После войны очень популярна была песня: «Не слышно шуму городского». Ни одного самого среднего певца после неё не отпускали без неистовых аплодисментов. Не сразу догадалось Управление Мыслей и Чувств, и ну передавать её по радио, и ну разрешать со сцены: ведь русская, народная! А потом догадались – и затёрли. Слова-то песни были об обречённом узнике, о разорванном союзе сердец. Потребность покаяться гнездилась всё-таки, шевелилась, и изолгавшиеся люди хоть этой старой песне могли похлопать от души.

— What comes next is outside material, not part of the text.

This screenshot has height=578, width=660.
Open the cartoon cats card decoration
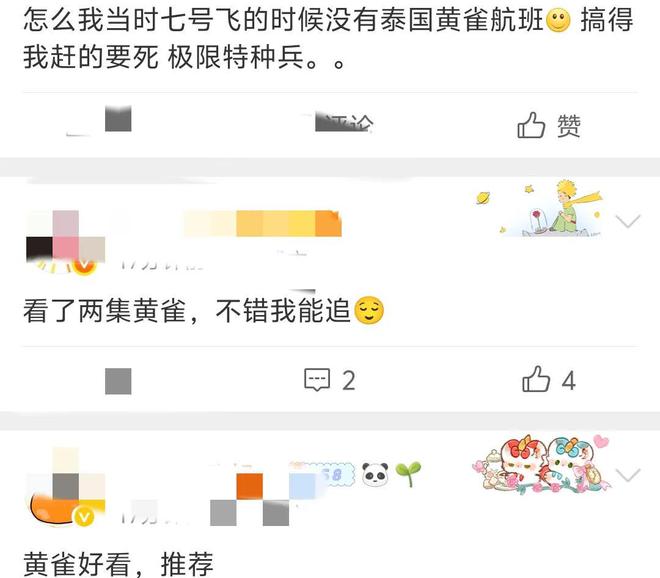(x=542, y=464)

Жестокость. А где же при всех предыдущих качествах удержаться было добросердечности? Отталкивая призывные руки тонущих, – как же сохранишь доброту? Уже измазавшись в кровушке, – ведь потом только жесточеешь. Да жестокость («классовая жестокость») и воспевали, и воспитывали, и уж теряешь, верно, где эта черта между дурным и хорошим. Ну, а когда ещё и высмеяна доброта, высмеяна жалость, высмеяно милосердие, – кровью напоенных на цепи не удержишь!
Моя безымянная корреспондентка (с Арбата, 15) спрашивает «о корнях жестокости», присущей «некоторым советским людям». Почему чем беззащитнее в их распоряжении человек, тем большую жестокость они проявляют? И приводит пример – совсем вроде бы и не главный, но мы его повторим.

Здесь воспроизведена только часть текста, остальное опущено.